Prompt. Transcribe the records below in full; pictures stay out of the copy.

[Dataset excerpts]
*****

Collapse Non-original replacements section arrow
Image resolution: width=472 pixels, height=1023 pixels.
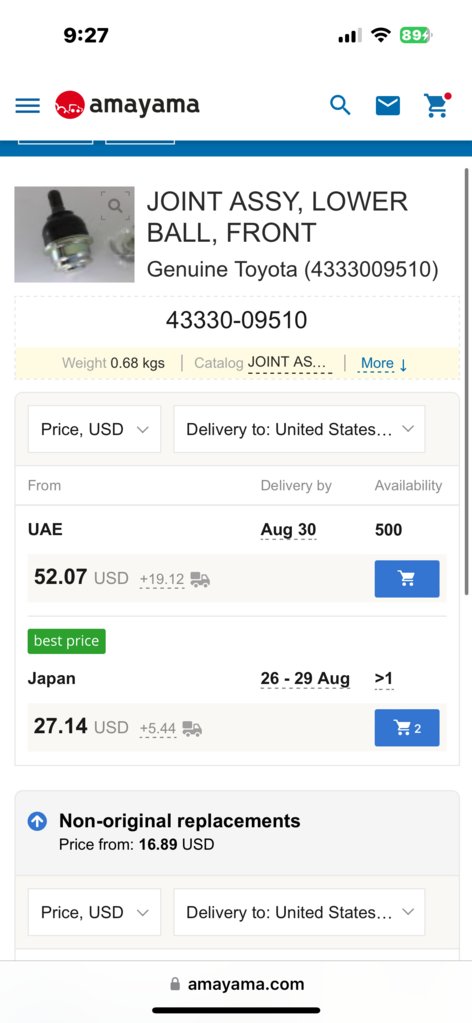(37, 821)
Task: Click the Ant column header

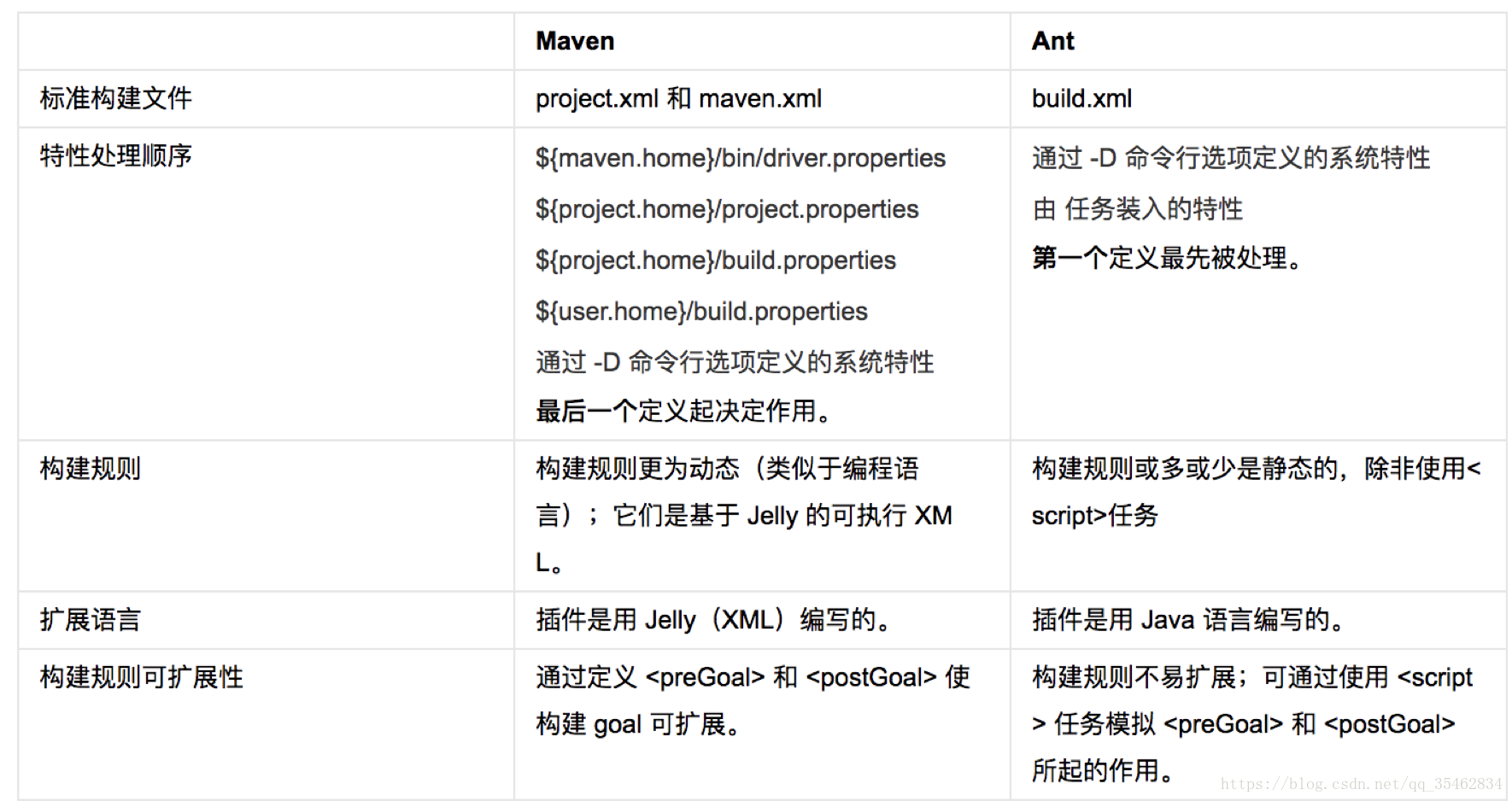Action: coord(1052,41)
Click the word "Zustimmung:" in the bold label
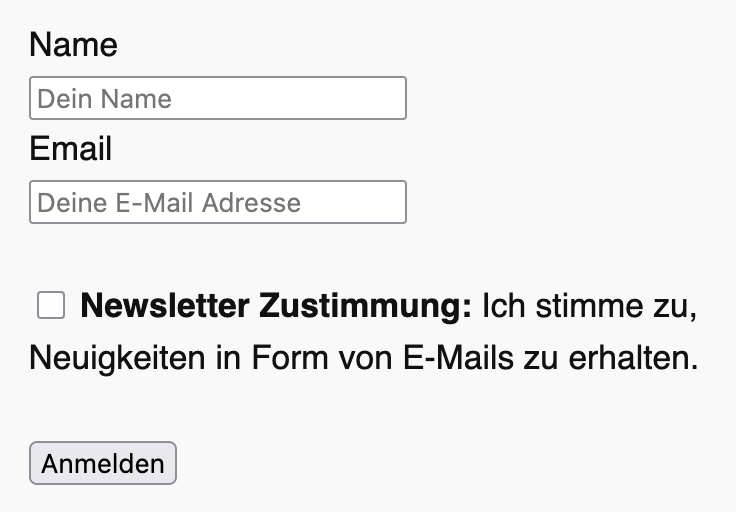 pyautogui.click(x=365, y=306)
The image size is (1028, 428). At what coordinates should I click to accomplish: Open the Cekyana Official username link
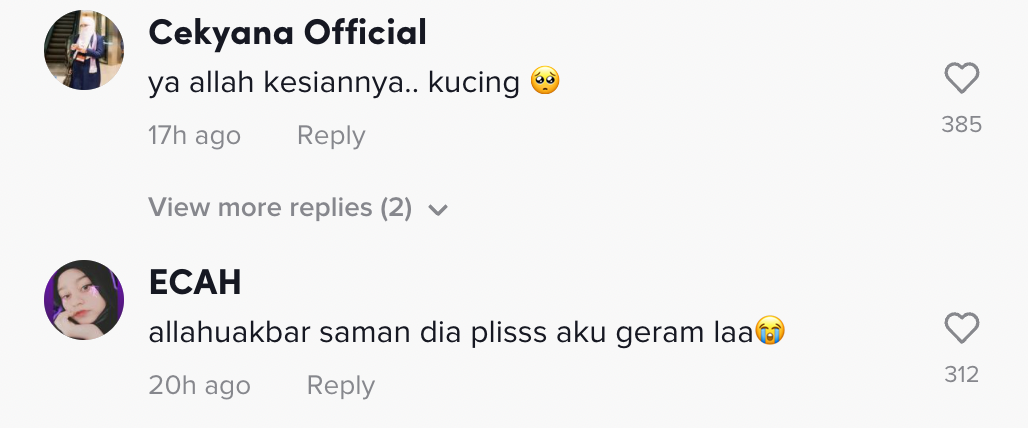(x=287, y=33)
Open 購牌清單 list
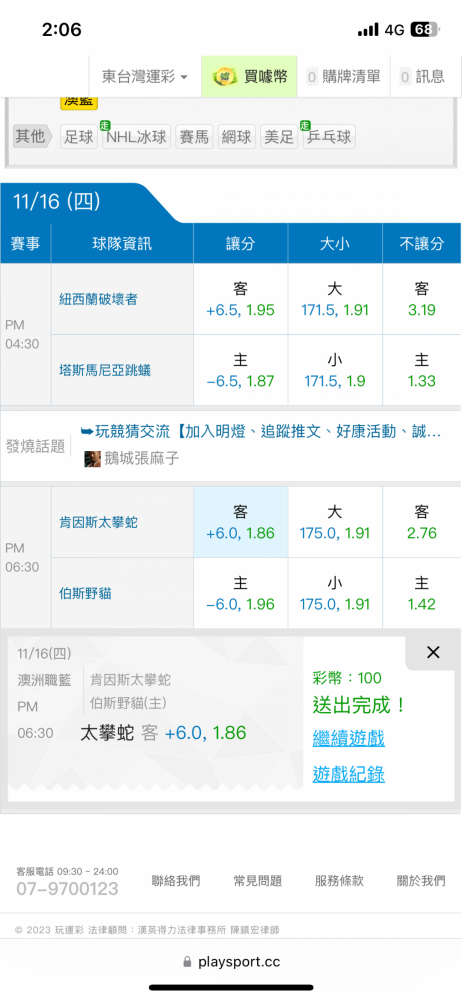 344,77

*****

Task response.
Collapse Non-original replacements section arrow
Image resolution: width=472 pixels, height=1023 pixels.
(37, 821)
Task: Click the Ant column header

Action: coord(1052,41)
Click the word "Zustimmung:" in the bold label
 pyautogui.click(x=365, y=306)
The image size is (1028, 428). At what coordinates should I click to accomplish: Open the Cekyana Official username link
(x=287, y=33)
Open 購牌清單 list
 344,77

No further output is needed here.